Adobo

Philippine adobo

Although the name of this dish is Spanish, the method of braising meats in vinegar is indigenous in the Philippines. When the Spanish colonized the islands in the late 16th century and early 17th century, they encountered a cooking process which involved stewing with vinegar, which they gave the name "adobo", which is the Spanish word for a marinade. Marinated meat dishes of this type eventually came to be known by the name Adobo.
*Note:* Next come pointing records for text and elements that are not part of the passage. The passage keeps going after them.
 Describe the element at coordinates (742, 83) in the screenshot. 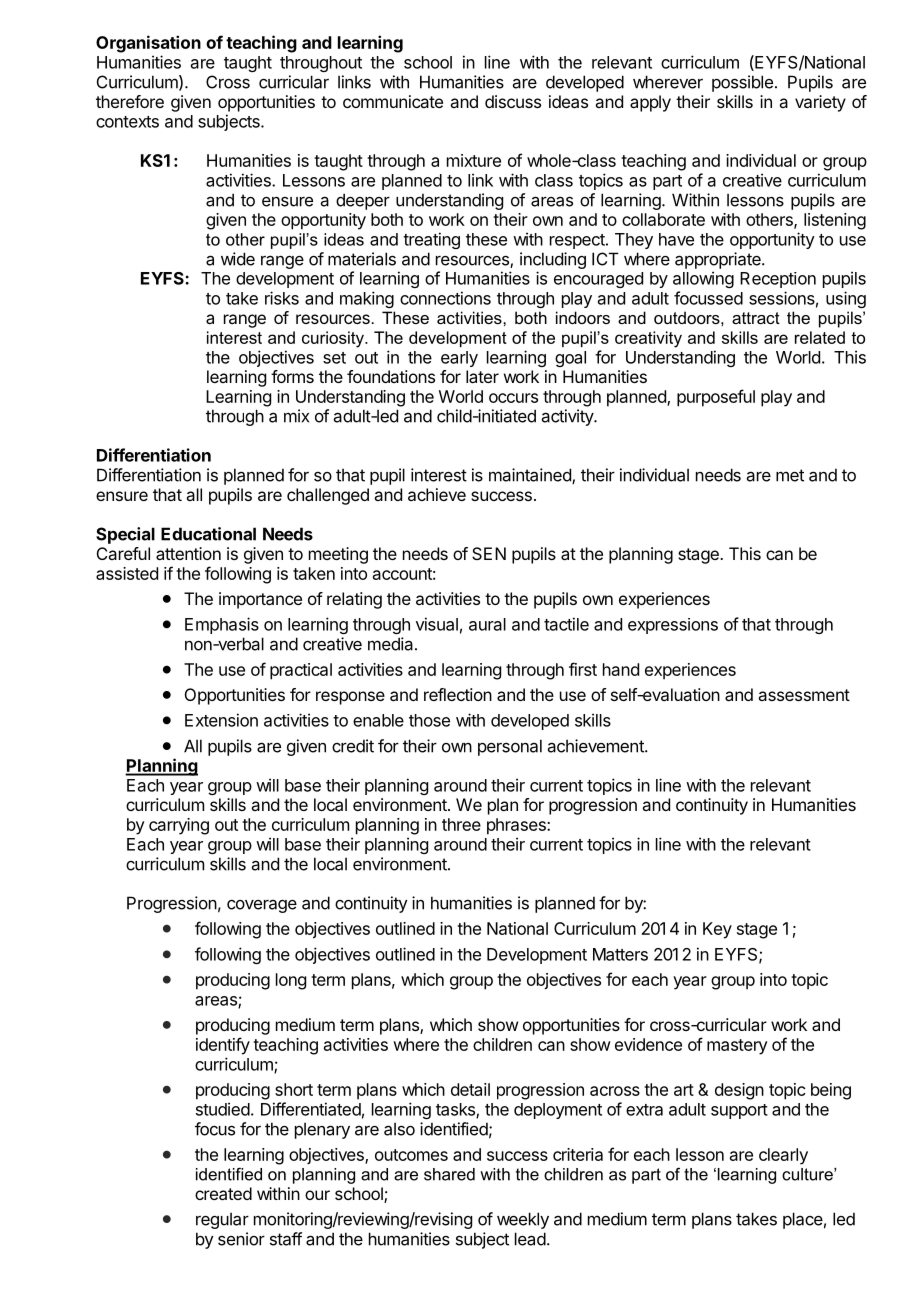

I see `possible` at that location.
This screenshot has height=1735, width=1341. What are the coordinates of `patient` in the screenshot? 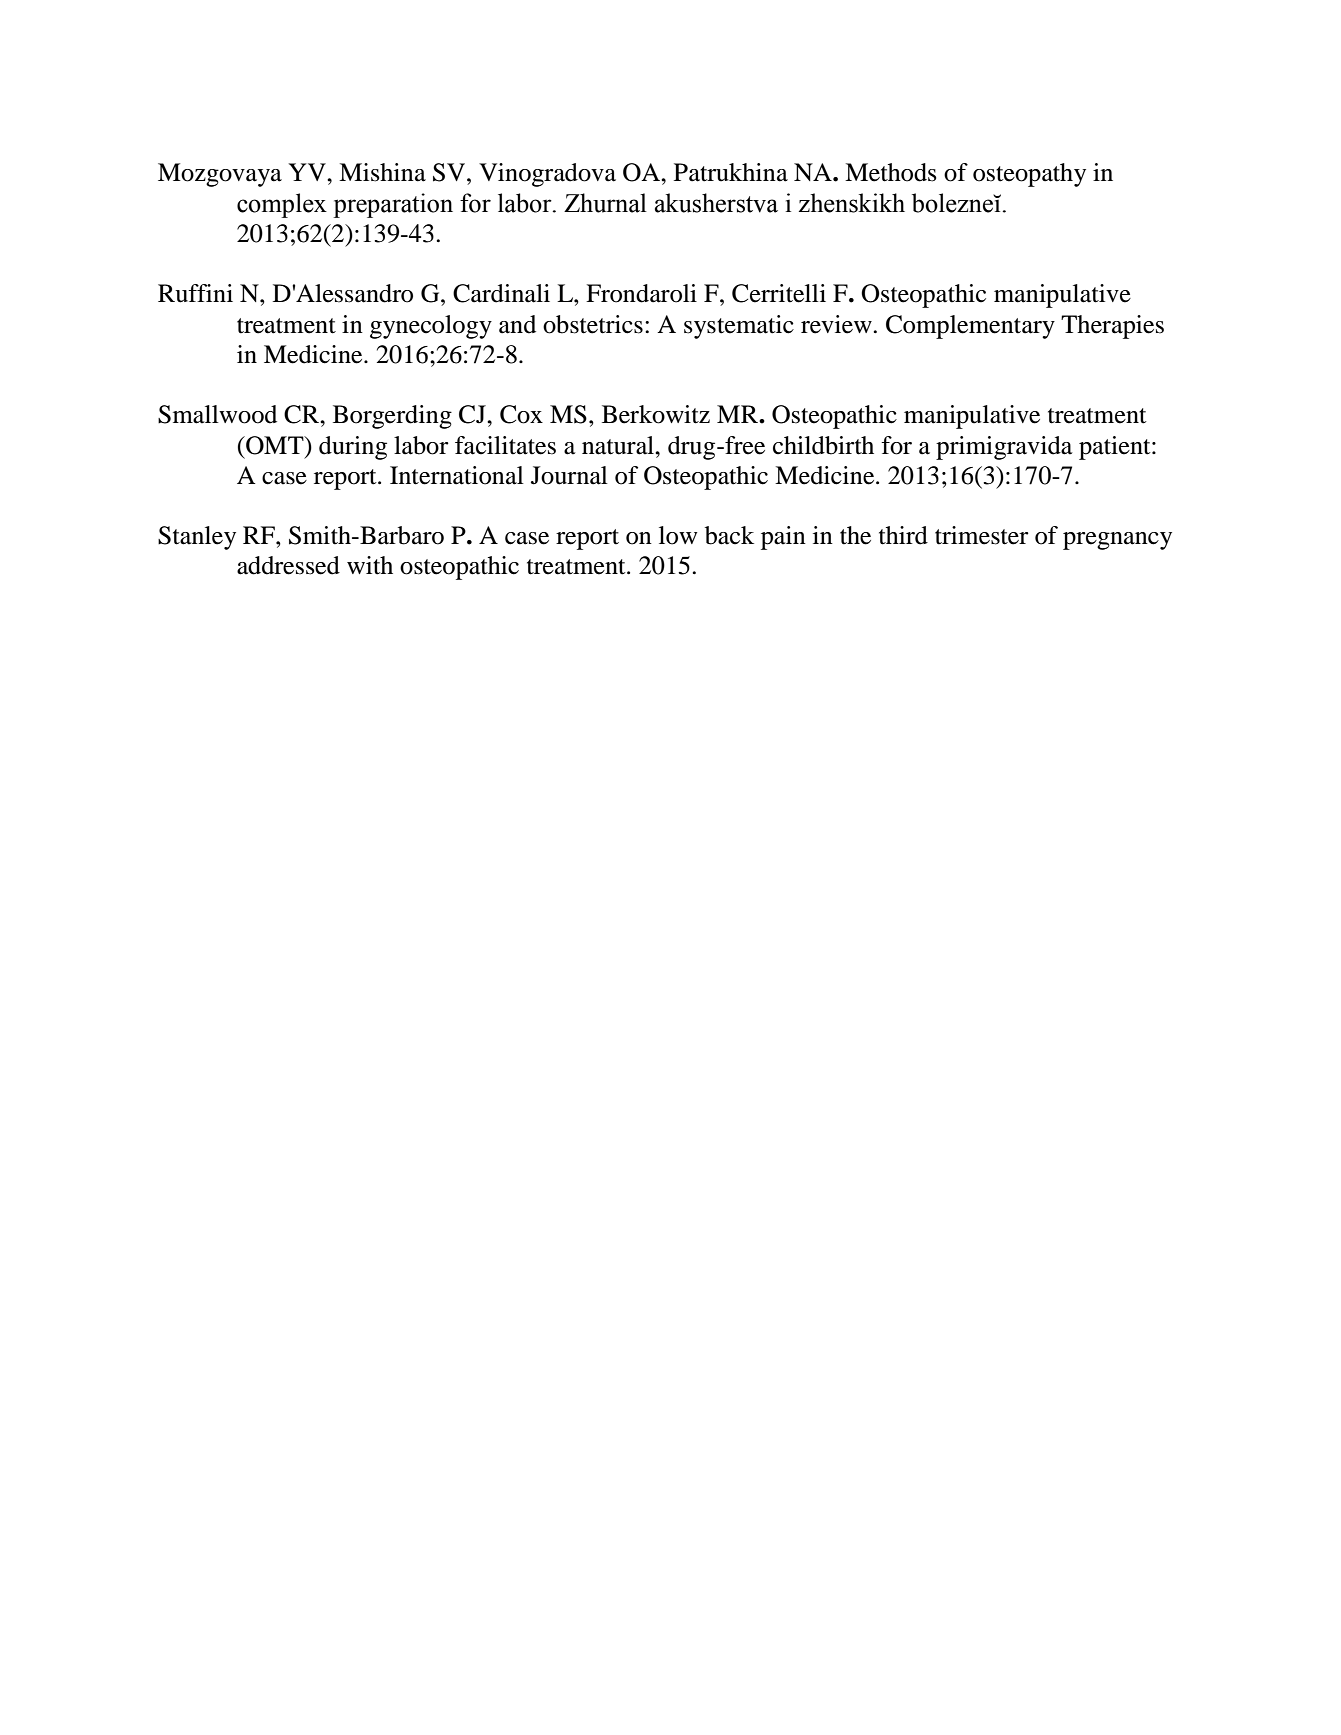 It's located at (1116, 448).
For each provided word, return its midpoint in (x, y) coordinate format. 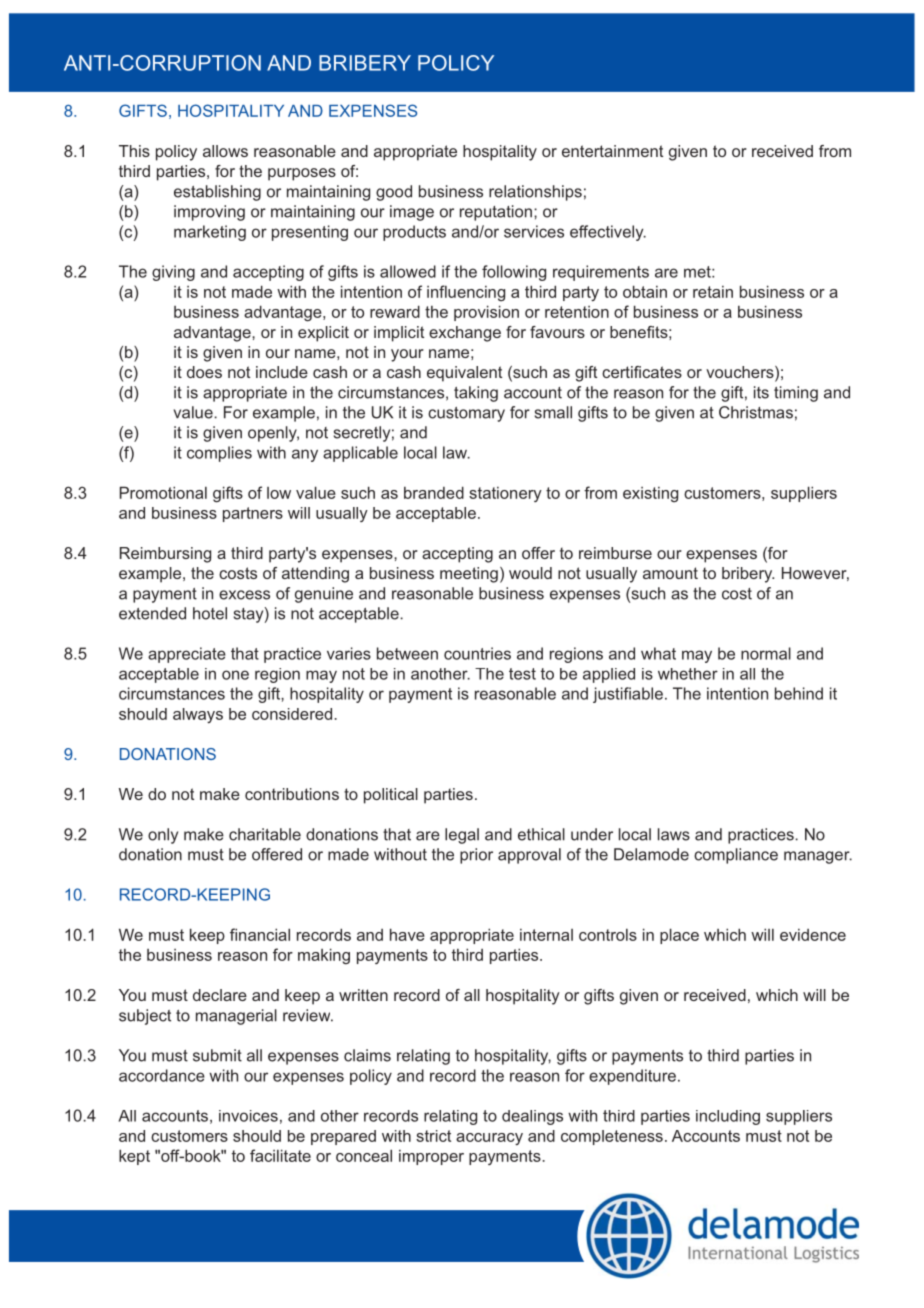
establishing (217, 193)
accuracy (489, 1139)
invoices (248, 1116)
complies (219, 454)
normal (766, 653)
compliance (736, 856)
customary (466, 414)
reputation (496, 213)
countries (477, 653)
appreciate (187, 655)
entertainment (612, 151)
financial (260, 934)
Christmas (756, 412)
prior (476, 856)
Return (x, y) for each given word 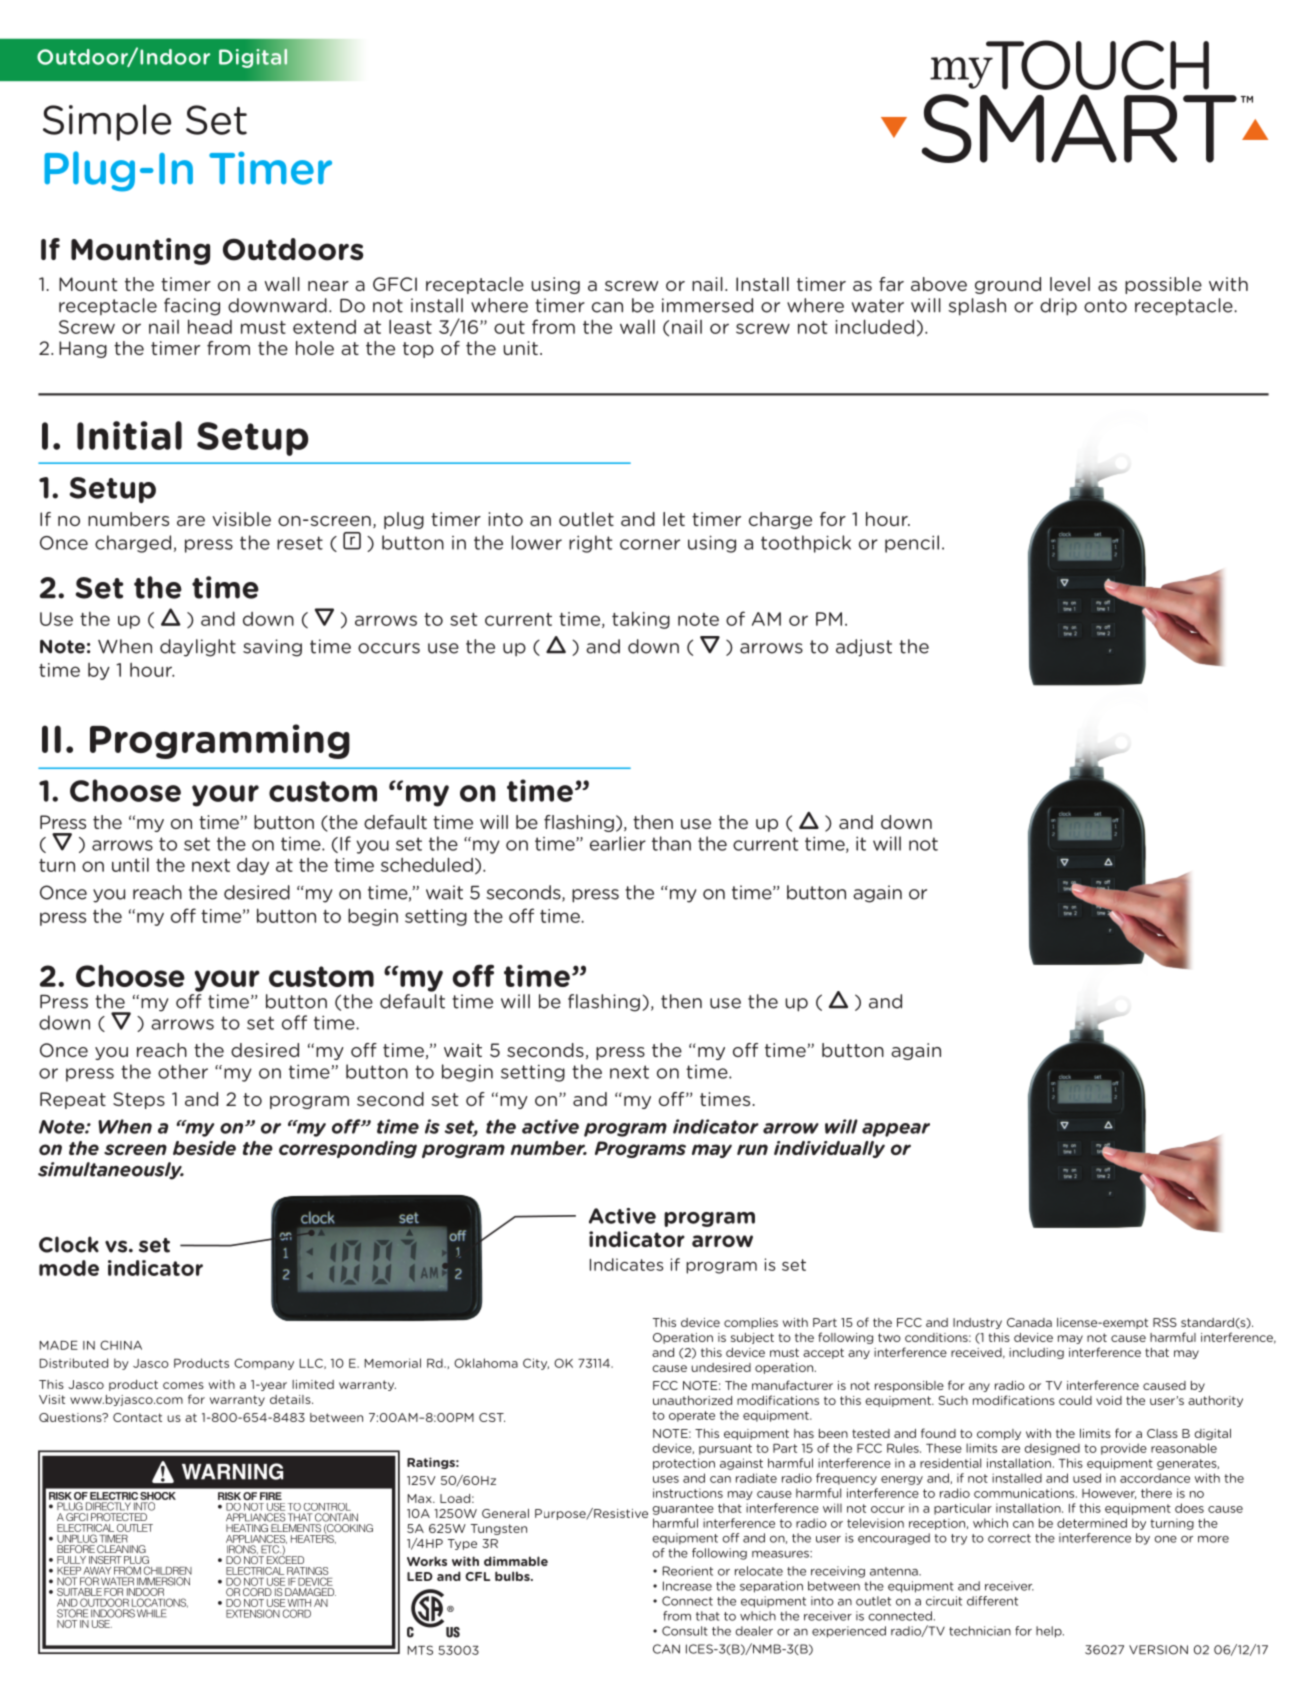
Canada (1029, 1322)
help (1050, 1632)
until (130, 864)
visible (241, 519)
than (671, 843)
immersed (707, 305)
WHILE (151, 1613)
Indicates (626, 1264)
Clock (69, 1244)
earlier (618, 843)
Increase (687, 1586)
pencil (912, 544)
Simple (107, 122)
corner (650, 544)
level (1070, 284)
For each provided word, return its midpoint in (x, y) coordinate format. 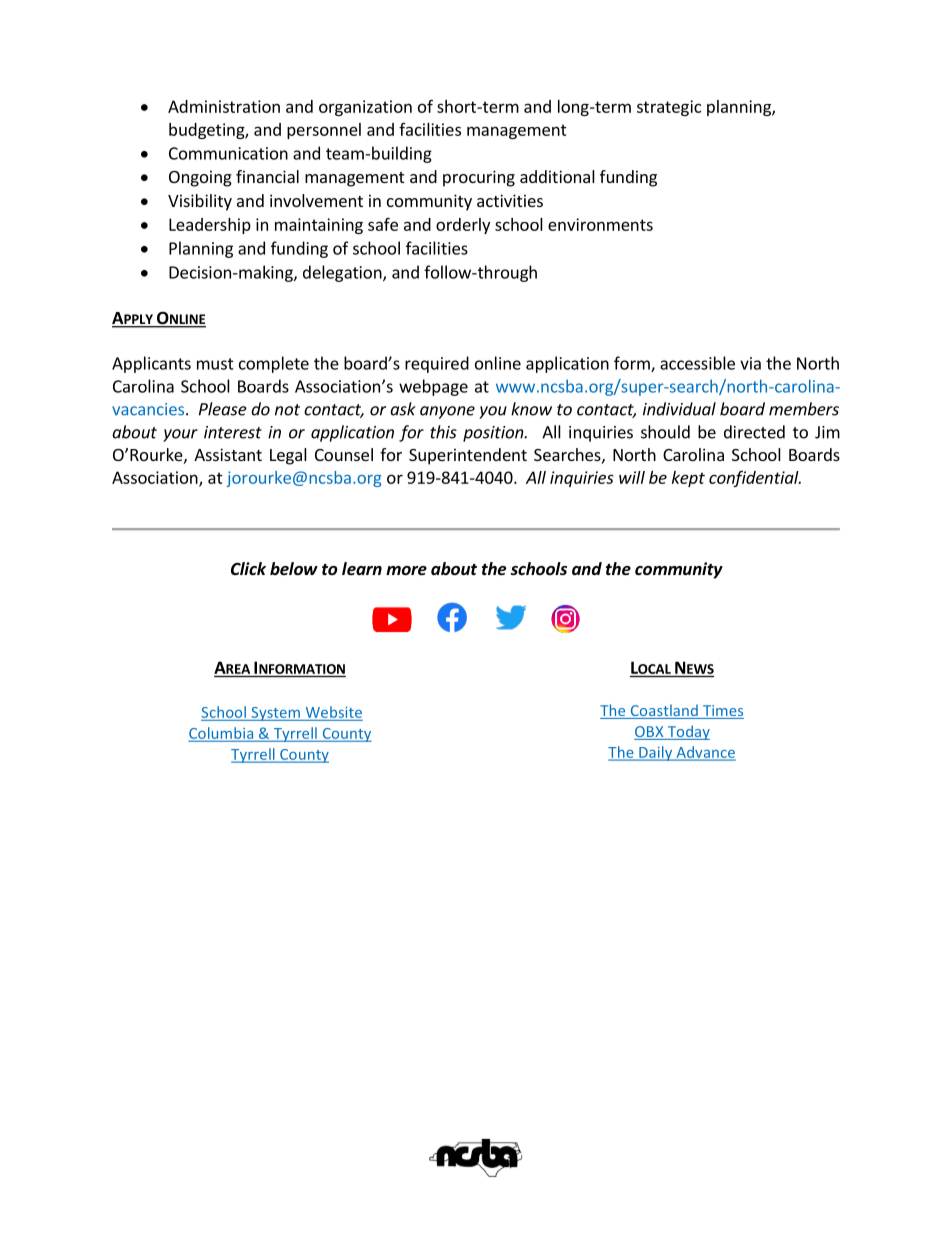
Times (722, 712)
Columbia (222, 734)
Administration (224, 106)
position (494, 434)
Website (334, 712)
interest (233, 432)
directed (754, 432)
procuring (479, 178)
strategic (669, 108)
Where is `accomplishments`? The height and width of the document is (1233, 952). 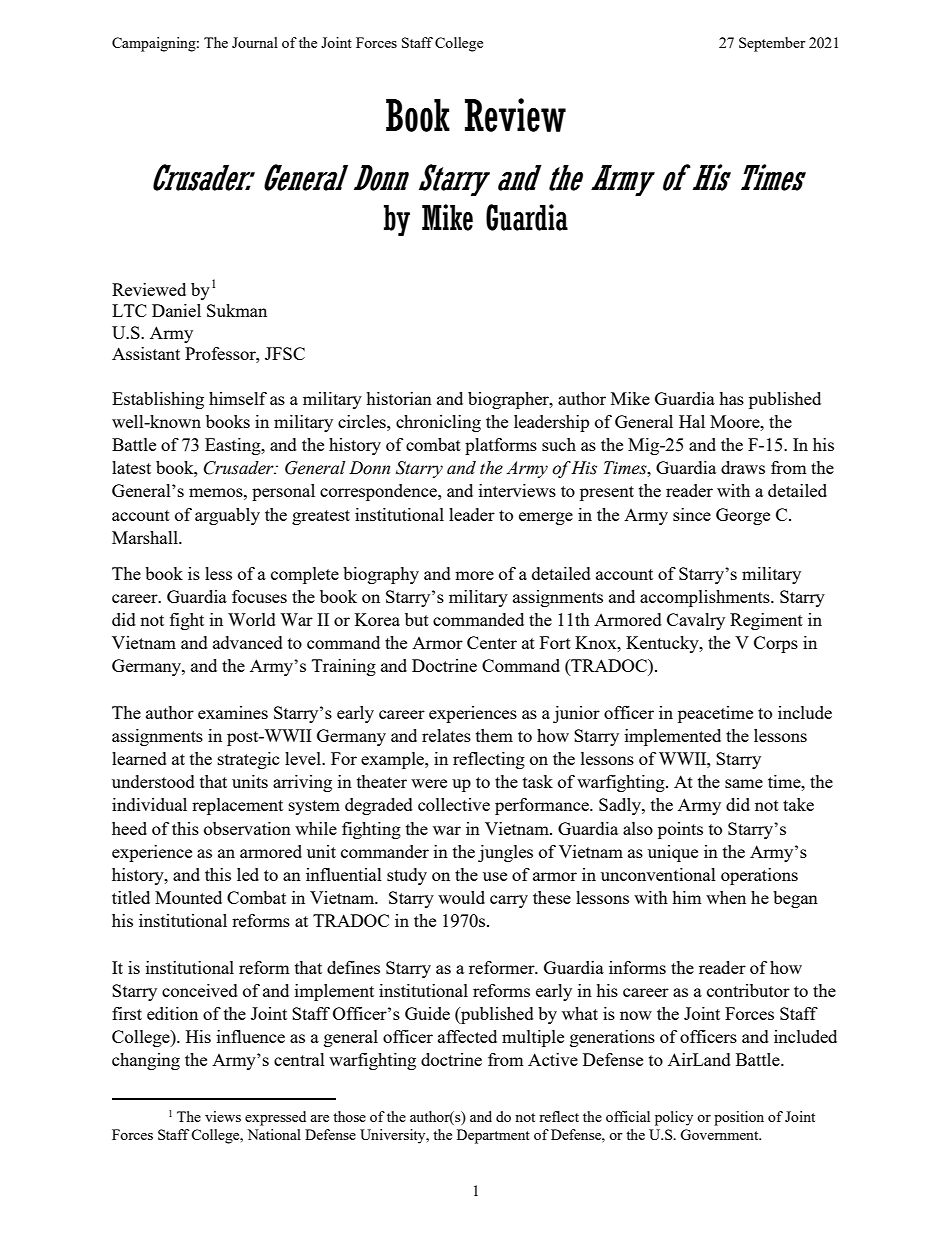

This is the most emblematic of all Philippine dishes.
Course Main Course
Cuisine Asian, Southeast Asian
Servings 4 servings
Calories 961
Prep Time 20 minutes
Cook Time 1 hour
Total Time 9 hours 20 minutes

Ingredients

  • 2.5 lb pork shoulder boneless , cut into 2″ pieces
  • .5 cup palm vinegar
  • 3 tbsp soy sauce
  • 1 tsp black peppercorns whole , crushed
  • 12 cloves garlic peeled and crushed
  • 1 bay leaf
  • 2 tbsp canola oil or lard
  • 4 cups long grain rice cooked
  • 1 fish sauce optional

Instructions

  • Place the pork, vinegar, soy sauce, peppercorns, garlic, and bay leaf in a large bowl and toss to combine. Cover and refrigerate for at least 8 hours or overnight.
  • Heat pork mixture and 2 cups water in a 6-qt. Dutch oven over medium-high heat; bring to a boil. Skim the foam that rises to the surface, and then reduce the heat to medium-low; cover, and cook until tender, about 1 1⁄2 hours.
  • Pour the pork into a colander set over a medium bowl; discard the bay leaf, and set pork and garlic aside. Return broth to pot, and cook over medium heat until reduced to 1 1⁄2 cups, about 25 minutes. Transfer broth to a bowl and set aside.
  • Melt the lard in the same pot over medium-high heat. Set the garlic aside, then, working in batches, add the pork, and cook, turning, until browned all over, about 10 minutes. Add the garlic, and cook, stirring occasionally, until garlic is lightly browned, about 2 minutes. Stir broth back into pot, reduce heat to medium-low, and cook to meld flavors, about 5 minutes.
  • Divide rice between 4 bowls and serve adobo with rice. Season with fish sauce.